◆ Page extract:
ACCC: Publishers Are 'Free To Determine Their Own Pricing Policies'

In the wake of Apple reducing prices on the App Store according to exchange rates, we encouraged people to contact the ACCC with regards to increased Australian prices on online stores such as PSN and Xbox LIVE. The ACCC has started sending out replies and the message is consistent across the board: there's apparently very little the ACCC can do about it.

The replies have come in the form of stock letters which all state the same thing.

"The role of the ACCC is to ensure compliance with the Competition and Consumer Act 2010 (Cth) (the Act), which is designed to encourage fair trading and discourage anti-competitive conduct through a specific set of competition and consumer protection rules.

"I understand and sympathise with your concerns about the high prices that consumers pay for some products in the retail market compared to international prices. The ACCC is constrained by the legislation it administers and there are no provisions in the Act that prohibit this type of conduct. The ACCC has no power to set or control prices for goods and services at either the retail or wholesale levels. It does not have a direct role in regulating or setting prices except in the case of products or services that are declared under Part VIIA of the Act. The price of video games is not declared under Part VIIA. In these circumstances businesses are free to determine their own pricing policies and provided that they do this independently it is unlikely to raise concerns under the Act.

While the information you have provided is unlikely to raise concerns, I have made a record of your complaint in the ACCC’s national confidential database which is monitored to assist the ACCC in its enforcement activities.

The bolded section above is most likely referring to the fact that the Competition and Consumer Act states that price inquiries can only held on the following - defined as 'goods' in the act.

goods includes: (a) ships, aircraft and other vehicles; and (b) animals, including fish; and (c) minerals, trees and crops, whether on, under or attached to land or not; and (d) water; and (e) gas and electricity.

Obviously, video games are not in that list.

Still, as a consumer, you have the power to vote with your wallet. But at this stage, this appears to be the only avenue we have. We've contacted the ACCC and hope to hear more info soon.

Thanks to everyone who forwarded their replies.


Comments

    The frustrating part here I guess is that when the issue was raised with them in the first place, their response was "not enough people are complaining".

    So we complained and their response is "whoops, sorry, not our responsibility".

    Gah!

      Yeah I hear that.

      I followed it up though (received that exact same letter) and asked how to go about requesting they be added to the list. :)

      I hear you here.

      I wish they had just said "we have no power in the first place."

    "In these circumstances businesses are free to determine their own pricing policies and provided that they do this independently it is unlikely to raise concerns under the Act."

    Considering that we've been consistently told that online prices are raised to match retail prices (with publishers blaming retailers and retailers blaming publishers), I question the independence of the pricing decisions we see.

    This isn't exactly surprising, unfortunately.

    The best thing to do is just keep pushing the publishers, or take our money elsewhere until they get the picture.

◆ Requests:
a – The article on the ACCC's reply about Australian pricing quotes the Act's definition of "goods". List every category that the definition says goods includes.
b – Echo the passage of the ACCC pricing article between "goods includes: (a)" and "gas and electricity.", inclusive.

◆ Supplied data:
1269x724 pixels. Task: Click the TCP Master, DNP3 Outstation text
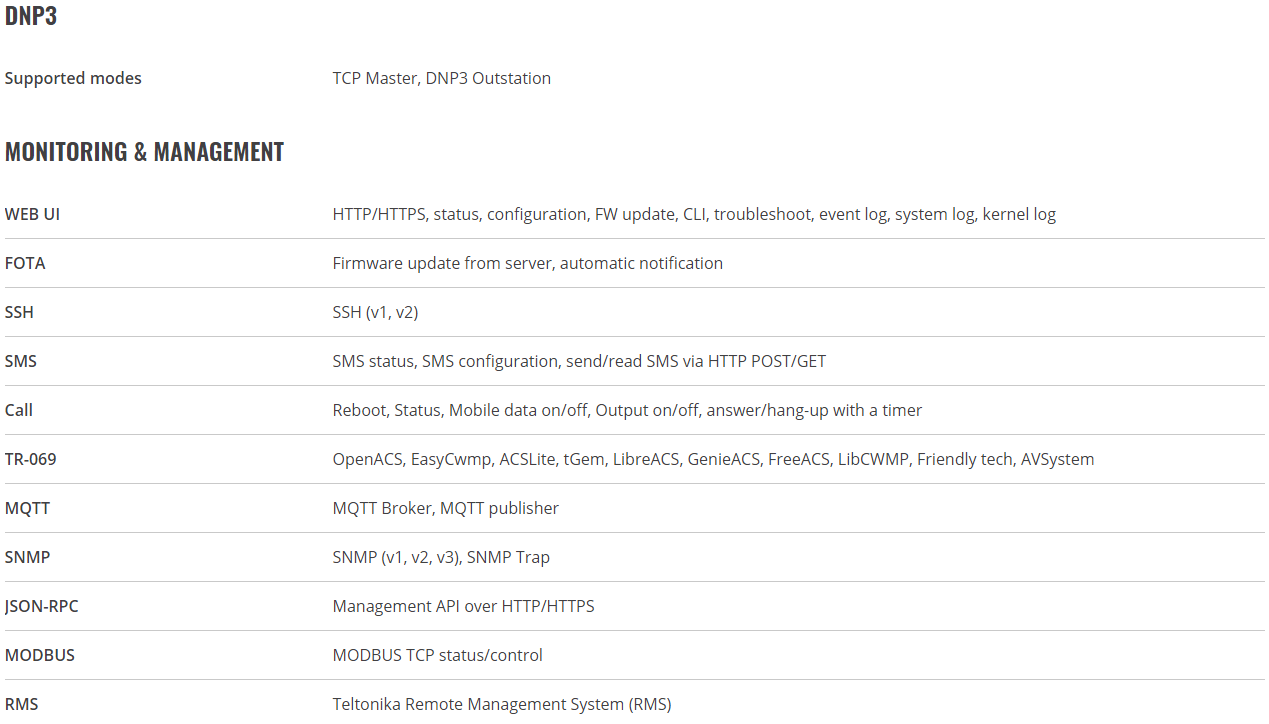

◆ Solutions to each task:
a –
- Ships, aircraft and other vehicles
- Animals, including fish
- Minerals, trees and crops, whether on, under or attached to land or not
- Water
- Gas and electricity

b –
goods includes: (a) ships, aircraft and other vehicles; and (b) animals, including fish; and (c) minerals, trees and crops, whether on, under or attached to land or not; and (d) water; and (e) gas and electricity.